=== WORK REQUEST 1 ===
In the excerpted text on Chad's executions, copy the stretch from "Those killed included" through "abolished capital punishment.", substituting "motorbikes" for "motorcycles".
=== WORK REQUEST 2 ===
Condense the paragraph of the text on Chad's executions that begins "The International Federation for Human Rights said" into a shorter version that keeps its main facts.

(EXCERPTED TEXT)

Chad executed by firing squad 10 members of Boko Haram on Saturday, the security minister said, marking the 1st use of the death penalty since the country bolstered its anti-terror measures last month.

The 10 men were sentenced to death on Friday after being convicted of crimes including murder and the use of explosives. 

They were killed at around 11 a.m., Ahmat Mahamat Bachir, the security minister, said Saturday.

Those killed included Bahna Fanaye, alias Mahamat Moustapha, who Chadian officials have described as a leader of the Nigeria-based group.

Chad has vowed to take a leading role in a regional force to fight Boko Haram that is also expected to include soldiers from Cameroon, Benin and Niger in addition to Nigeria. Boko Haram has targeted Nigeria's neighbors in regular attacks this year.

In June and July Chad's capital, N'Djamena, was rocked by a series of suicide attacks that killed dozens of people - the 1st such attacks since Boko Haram threatened the country earlier this year.

In 1 attack, suicide bombers on motorcycles targeted 2 buildings in the capital. In another, a man disguised as a woman wearing a burqa detonated a bomb outside the city's main market.

Last September, Chad drew praise from rights groups for a draft penal code that abolished capital punishment. 

The International Federation for Human Rights said at the time that the country had observed a moratorium on the death penalty since 1991 with the exception of 9 executions that took place in November 2003. But anti-terror measures approved by lawmakers last month in response to the recent attacks brought the death penalty back.

Source: Associated Press, August 30, 2015


UN office criticizes Chad for execution of 10

The U.N.'s main human rights office is criticizing Chad's execution of 10 Boko Haram members by firing squad.

Cecile Pouilly of the office of the High Commissioner for Human Rights called Tuesday on the African country's government to introduce a moratorium on the death penalty, which was restored in a counterterrorism law passed in July.

Pouilly said OHCHR officials were not granted access to Friday's trial, which was relocated for security reasons and reduced from 8 to 2 days. She said it wasn't clear if the defendants had access to lawyers.

The 10 men were executed Saturday for crimes including murder and the use of explosives following suicide attacks in the capital, N'Djamena, in June and July that killed dozens of people.

(End EXCERPTED TEXT)
(DATA SUPPLIED)

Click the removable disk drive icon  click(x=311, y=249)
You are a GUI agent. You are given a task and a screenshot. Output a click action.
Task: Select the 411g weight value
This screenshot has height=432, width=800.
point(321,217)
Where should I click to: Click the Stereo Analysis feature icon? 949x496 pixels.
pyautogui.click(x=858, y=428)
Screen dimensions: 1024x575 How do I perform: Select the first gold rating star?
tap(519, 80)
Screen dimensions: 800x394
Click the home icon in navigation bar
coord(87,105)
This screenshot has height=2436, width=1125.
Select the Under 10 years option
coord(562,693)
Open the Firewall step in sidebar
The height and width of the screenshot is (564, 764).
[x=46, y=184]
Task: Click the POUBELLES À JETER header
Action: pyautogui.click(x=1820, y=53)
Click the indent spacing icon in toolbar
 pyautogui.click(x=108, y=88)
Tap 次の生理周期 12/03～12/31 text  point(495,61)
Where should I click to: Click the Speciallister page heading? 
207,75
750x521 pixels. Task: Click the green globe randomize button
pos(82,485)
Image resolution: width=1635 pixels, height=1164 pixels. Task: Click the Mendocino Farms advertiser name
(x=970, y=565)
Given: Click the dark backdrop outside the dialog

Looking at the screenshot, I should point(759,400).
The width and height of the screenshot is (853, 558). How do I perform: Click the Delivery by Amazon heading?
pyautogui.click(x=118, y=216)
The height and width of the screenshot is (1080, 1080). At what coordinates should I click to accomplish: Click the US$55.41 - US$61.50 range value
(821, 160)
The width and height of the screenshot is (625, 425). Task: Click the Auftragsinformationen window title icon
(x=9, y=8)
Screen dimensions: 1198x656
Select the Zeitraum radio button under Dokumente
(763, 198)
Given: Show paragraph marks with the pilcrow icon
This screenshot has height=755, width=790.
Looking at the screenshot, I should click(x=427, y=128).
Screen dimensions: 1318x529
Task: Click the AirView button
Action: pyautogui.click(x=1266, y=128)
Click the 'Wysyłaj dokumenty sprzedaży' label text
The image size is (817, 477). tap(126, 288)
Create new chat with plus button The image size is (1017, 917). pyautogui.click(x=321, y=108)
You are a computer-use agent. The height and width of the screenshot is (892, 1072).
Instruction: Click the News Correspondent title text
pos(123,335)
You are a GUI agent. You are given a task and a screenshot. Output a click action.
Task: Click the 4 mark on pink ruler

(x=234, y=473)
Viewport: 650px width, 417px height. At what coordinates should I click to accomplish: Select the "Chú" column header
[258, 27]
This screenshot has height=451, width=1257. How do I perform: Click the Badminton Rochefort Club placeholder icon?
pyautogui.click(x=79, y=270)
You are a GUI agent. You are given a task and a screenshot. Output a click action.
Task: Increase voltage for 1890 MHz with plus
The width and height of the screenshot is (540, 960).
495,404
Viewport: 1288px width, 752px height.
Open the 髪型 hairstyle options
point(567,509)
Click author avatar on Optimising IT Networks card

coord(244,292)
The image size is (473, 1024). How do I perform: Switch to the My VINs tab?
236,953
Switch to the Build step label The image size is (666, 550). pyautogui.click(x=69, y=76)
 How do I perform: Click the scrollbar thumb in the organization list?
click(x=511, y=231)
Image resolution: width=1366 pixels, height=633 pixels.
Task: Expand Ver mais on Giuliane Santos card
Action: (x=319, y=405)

(End DATA SUPPLIED)

=== YOUR SOLUTION 1 ===
Those killed included Bahna Fanaye, alias Mahamat Moustapha, who Chadian officials have described as a leader of the Nigeria-based group.

Chad has vowed to take a leading role in a regional force to fight Boko Haram that is also expected to include soldiers from Cameroon, Benin and Niger in addition to Nigeria. Boko Haram has targeted Nigeria's neighbors in regular attacks this year.

In June and July Chad's capital, N'Djamena, was rocked by a series of suicide attacks that killed dozens of people - the 1st such attacks since Boko Haram threatened the country earlier this year.

In 1 attack, suicide bombers on motorbikes targeted 2 buildings in the capital. In another, a man disguised as a woman wearing a burqa detonated a bomb outside the city's main market.

Last September, Chad drew praise from rights groups for a draft penal code that abolished capital punishment.

=== YOUR SOLUTION 2 ===
According to the International Federation for Human Rights, Chad had kept a moratorium on the death penalty since 1991, apart from 9 executions in November 2003. Anti-terror measures passed last month in response to the recent attacks reinstated it.